- Developer: Tanuki Creative Studio
- Publishers: Tanuki Creative Studio ININ Games (consoles)
- Director: Dave Baljon
- Designers: Dave Baljon; Sebastien Romero; Pieter Visser;
- Programmers: Pieter Visser; Akli Lounés Touati;
- Artist: Laurent Romero
- Writer: Dave Baljon
- Composer: Sebastien Romero
- Engine: GameMaker
- Platforms: Microsoft Windows; Nintendo Switch; PlayStation 4; PlayStation 5; Xbox One; Xbox Series X/S;
- Release: March 29, 2022 Microsoft Windows; March 29, 2022; Switch, PS4, PS5, Xbox One, Xbox Series X/S; December 9, 2022; Arcade (JS featuring SPC); December 27, 2024;
- Genre: Beat 'em up
- Modes: Single-player, multiplayer
- Arcade system: exA-Arcadia

= Jitsu Squad =

2022 video game

Jitsu Squad is a 2022 beat 'em up indie video game self-developed and published by Tanuki Creative Studio for Microsoft Windows, and published by ININ Games for home consoles. The game was released on March 29, 2022, for Windows, which was followed by console releases for Nintendo Switch, PlayStation 4, PlayStation 5, Xbox One and Xbox Series X/S, on December 9.

==Development==
Jitsu Squad is developed by Tanuki Creative Studio, an independent game company from the Netherlands.

Development on the game began in 2015 and over the years had two successful Kickstarter campaigns. YouTuber Maximilian Dood and the titular Yooka-Laylee characters, Yooka and Laylee, appear as cameo extras in the game. Several mechanics in the game, such as "Fury Mode" and "big burst attacks", were inspired by works such as Samurai Pizza Cats and Dragon Ball respectively. There were plans of a "Survival" mode and having the character Dash Kobayashi, the first boss of the game, to be a fifth playable character. None, however, were panned out into further update patches as Tanuki Creative Studio rebranded as Blast Zero in 2024 and are working on their next project Samurai Pizza Cats: Blast from the Past!

===Audio===
Sebastien Romero serves as the game composer. Johnny Gioeli, the lead vocalist of Crush 40, provided vocals on 3 tracks, one of which was "Surfing on the Lava". The other two was its opening theme, "Go! Fight!
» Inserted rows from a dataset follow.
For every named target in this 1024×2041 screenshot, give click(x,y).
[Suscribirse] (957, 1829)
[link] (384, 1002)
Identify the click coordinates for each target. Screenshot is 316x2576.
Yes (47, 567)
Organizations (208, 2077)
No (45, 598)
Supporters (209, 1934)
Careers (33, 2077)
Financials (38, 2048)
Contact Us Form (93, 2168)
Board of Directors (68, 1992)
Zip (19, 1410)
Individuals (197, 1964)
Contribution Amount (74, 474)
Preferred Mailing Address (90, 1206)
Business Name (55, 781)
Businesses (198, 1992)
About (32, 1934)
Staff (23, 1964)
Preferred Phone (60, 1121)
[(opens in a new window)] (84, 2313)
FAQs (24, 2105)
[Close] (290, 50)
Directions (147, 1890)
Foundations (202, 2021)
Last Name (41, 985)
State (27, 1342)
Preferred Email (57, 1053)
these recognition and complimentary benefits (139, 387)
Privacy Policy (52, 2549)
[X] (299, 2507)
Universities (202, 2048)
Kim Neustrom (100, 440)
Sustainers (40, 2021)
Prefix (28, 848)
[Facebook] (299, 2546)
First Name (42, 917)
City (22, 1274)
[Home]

Jitsu Dreamers!", and its closing theme, "Into the Heart of the Sun".

==Reception==

Jitsu Squad received "mixed or average" from critics, according to review aggregator Metacritic.
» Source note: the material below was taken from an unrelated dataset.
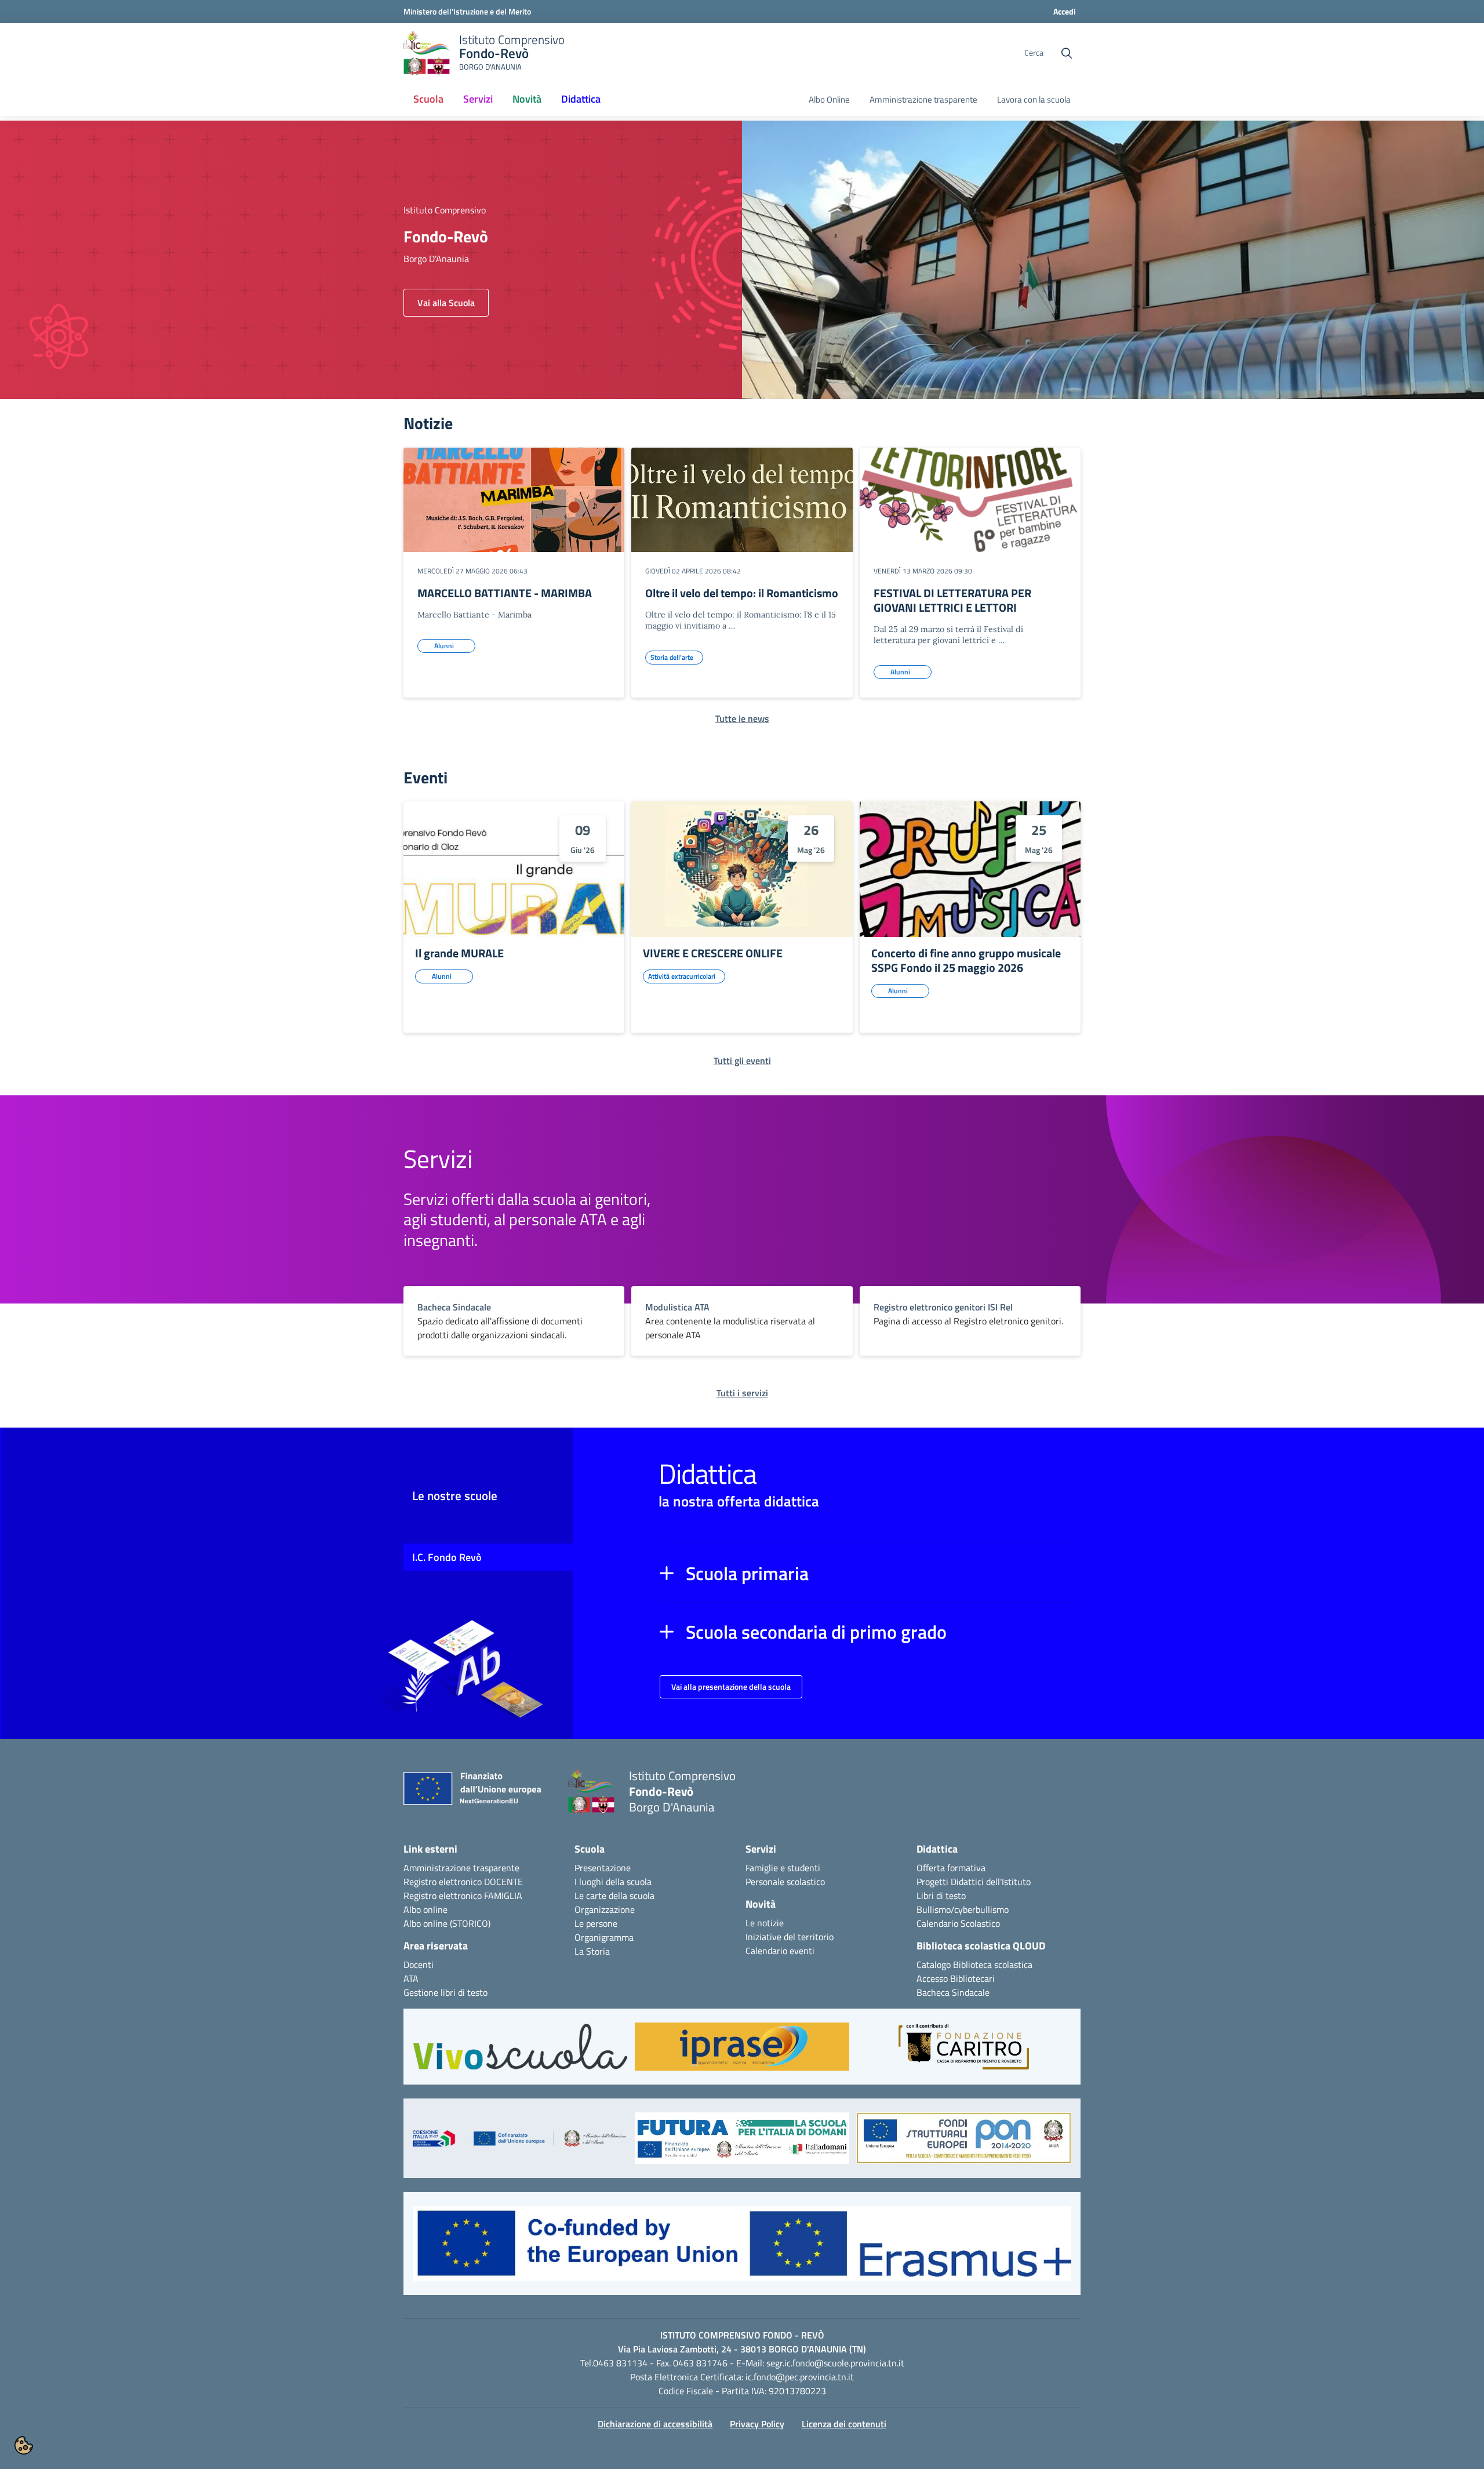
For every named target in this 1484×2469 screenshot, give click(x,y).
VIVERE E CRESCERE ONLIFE (713, 953)
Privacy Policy (757, 2424)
Scott McCrae from Nintendo Life scored the game a 7 out of 10, praising the "great art style and music" and being "a love letter to '90s Capcom classics" whilst critiquing that it has "performance issues" and is a bit too "short, even for a beat 'em up". In TouchArcade, Shaun Musgrave rated it a 7.5, highlighting its "cartoonish graphics" and "fast action", but felt that there was little "technique" to go off of and that the unlockable tag-team mode was not available from the get-go.

Aggregate score
| Aggregator | Score |
|---|---|
| Metacritic | (Switch) 70/100 |

Review scores
| Publication | Score |
|---|---|
| Nintendo Life | 7/10 |
| TouchArcade | 7.5/10 |

===Accolades===

| Date | Award | Category | Result | Ref. |
| October 6, 2022 | Dutch Game Awards | Best Debut Game | Nominated |  |
| Best Art | Nominated |

==Legacy==
In 2024, exA-Arcadia released an arcade port of the game, titled Jitsu Squad featuring Samurai Pizza Cats. It features the character Speedy Cerviche as a fifth playable character, with Kappei Yamaguchi reprising the role. The game was previously unveiled at the Amusement Expo in Las Vegas.